Has elegido la edición de . Verás las noticias de esta portada en el módulo de ediciones locales de la home de elDiario.es.
Sobre este blog

De la realidad a la ficción o de la ficción a la realidad. La inquietante mirada de Isaac Rosa merodea por los recovecos de la actualidad para contarla, semana a semana, de otra manera

Soñé que tenía un examen y no llegaba

Soñé que tenía un examen y no llegaba

Isaac Rosa

“Si solo pudieras donar dinero para una sola causa, ¿lo darías a Notre Dame o al Amazonas?”

Venga ya, ¿en serio? Alfombra roja nada más empezar el programa.

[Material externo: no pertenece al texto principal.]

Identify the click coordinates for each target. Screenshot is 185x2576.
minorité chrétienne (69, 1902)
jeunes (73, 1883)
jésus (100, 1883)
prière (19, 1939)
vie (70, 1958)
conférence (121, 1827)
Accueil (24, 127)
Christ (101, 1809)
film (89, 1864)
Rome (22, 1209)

Hace un esfuerzo por contener la eufórica sonrisa (“sé humilde, no vayas de sobrado”, le aconsejaron). Hace otro esfuerzo, teatral esta vez, para que no se le note demasiado que trae la respuesta memorizada: “Buena pregunta”, dice, y mira al techo como buscando inspiración, se muerde el labio inferior, titubea como si se le estuviese ocurriendo justo en ese momento la magnífica respuesta:

“Buena pregunta, Pablo. Si tuviera que elegir, mi dinero sería para el Amazonas. Sin dudarlo. El medio ambiente es mi primera preocupación. Pero ¿sabes qué? Yo no quiero elegir. No es justo que el precio de salvar el Amazonas sea condenar Notre Dame a la destrucción. Tampoco al revés. ¿Sabéis lo que he hecho? He donado para ambas causas. He aportado dinero a una ONG ecologista, y he contribuido también al fondo de reconstrucción de la catedral de París. Y algo más: haré que mi gobierno participe con una aportación de fondos en ambas causas.”

La veintena de niñas y niños rompe en un aplauso enérgico, y él afloja mucha de la tensión con la que entró por la puerta del aula. La tensión de los minutos previos, el trayecto desde la sede del partido hasta el colegio, el saludo del equipo directivo, el maquillaje, las indicaciones del realizador para que no se mueva más allá del espacio marcado con cinta adhesiva en el suelo y así no quedar fuera de los tiros de cámara. Y los días previos, los ensayos con su equipo, la sensación tan odiosa como excitante de estar preparando un examen. Justo eso: un examen. En plena precampaña electoral. Incluso la divertida pesadilla de dos noches antes, un viejo sueño regresado de su juventud: tener un examen y no poder llegar a tiempo, perderte por una ciudad que no conoces, no conseguir correr porque las piernas pesan, se anclan al suelo, cada paso es un esfuerzo descomunal que requiere máxima concentración y nunca llegarás. Y mira ahora: nada más comenzar, primera pregunta y aplauso.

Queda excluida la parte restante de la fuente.